I’ve always been involved in politics. Politics is just how we manage to get our way through life. Everybody does politics every day. Whether it’s getting along with your spouse or your boss or the organization you work in, you’re doing politics every day…
But I’ve done it my whole life. While I was at Lawrence Lab, there was a deadlock in the negotiations for the Comprehensive Nuclear Test Ban Treaty. And I was among those who was doing nuclear testing. Anyway, I figured out a way around the deadlock. I briefed DOE on a Tuesday and a Wednesday. They briefed the White House over the weekend. We changed our position on a Monday and signed treaty by the next Saturday…
In politics, what you try to do is develop a consensus. The happiest thing you could ever say when you’re on the floor asking for a vote on your bill is: “All opposition has been dropped.” You do try to reach a consensus.
You also worked in climate modeling.
Oh sure. I worked on NASA’s first climate model and I wrote some of the key papers early on. In particular, one was showing that the biosphere had a feedback onto the atmosphere. We were looking at drought and overgrazing. What we showed was if you overgrazed a region and got rid of all of the plants, then you didn’t get evapotranspiration into the atmosphere. So by overgrazing, you made things drier.
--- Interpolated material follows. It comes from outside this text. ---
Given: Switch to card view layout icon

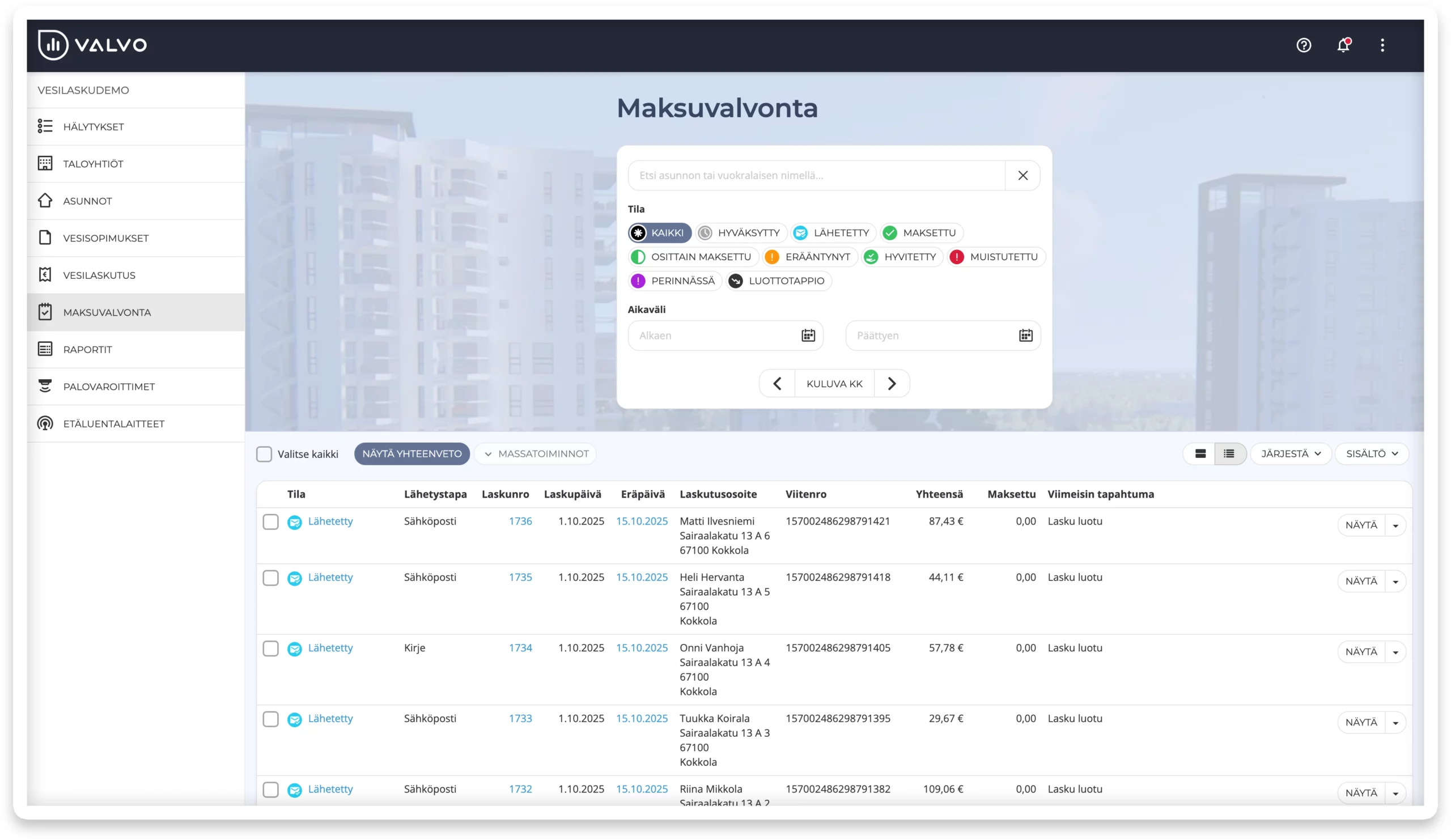Looking at the screenshot, I should 1200,453.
The whole idea was that we trying to explain that there was a feedback… It’s fairly complex, but what we were seeing is that certain clouds would disappear as it gets warmer over time and you could get what’s called a spike. Right now things are rising quickly, but they could absolutely spike in 50 or 100 years.
When we looked at things in the 70s, we way overestimated how much carbon dioxide would go into the atmosphere. Even so, we way underestimated the effects. The problem is much worse than we ever thought it would be. And everything we keep doing shows that over time things are going to get worse still. And we have idiots who won’t believe it.
The ag industry can be a positive force. The industry can actually sequester carbon, particularly with minimal till.
Do you think ag and the state should do more to mitigate and adapt to climate change?
With mitigate, it’s one of the few places it can be done, to absorb carbon out of the atmosphere. They’ve tried carbon sequestration from power plants. It’s very expensive. This you can do by changing the type of farming you do, particularly for rangelands. I think it’s well worth doing and have incentives for.
What other messages do you have for the ag community?
Well it’s certainly the ag community that’s going to suffer most from greenhouse warming. First of all, pests that would ordinarily have died in cold winters don’t anymore. It warms up the nights more than the days, so you don’t get the frosts that can kill pests. Also, with forest fires, one of the reasons they’ve become more catastrophic is that we don’t get dew at night the way we used to. When there was dew, we put the fire to bed. Without that, firefighters cannot contain the fire as easily.
And of course, it changes the crops you can grow. And heat stress is certainly a major issue. So I would say agriculture suffers the most, but on the other hand, has the greatest potential, if we could change worldwide farming practices to actually sequester carbon and slow down the process…
I was on the Ag Committee for five years, because I have great interest in it. It’s the bedrock of the California economy… Myself, Dr. Pan and the republicans, in my opinion, were able to stop some very bad bills that were based upon bad science. In particular, we stopped lessoning the criteria for safety of milk. People from smaller farms wanted a weaker criteria on unpasteurized milk and we just did not feel it was appropriate.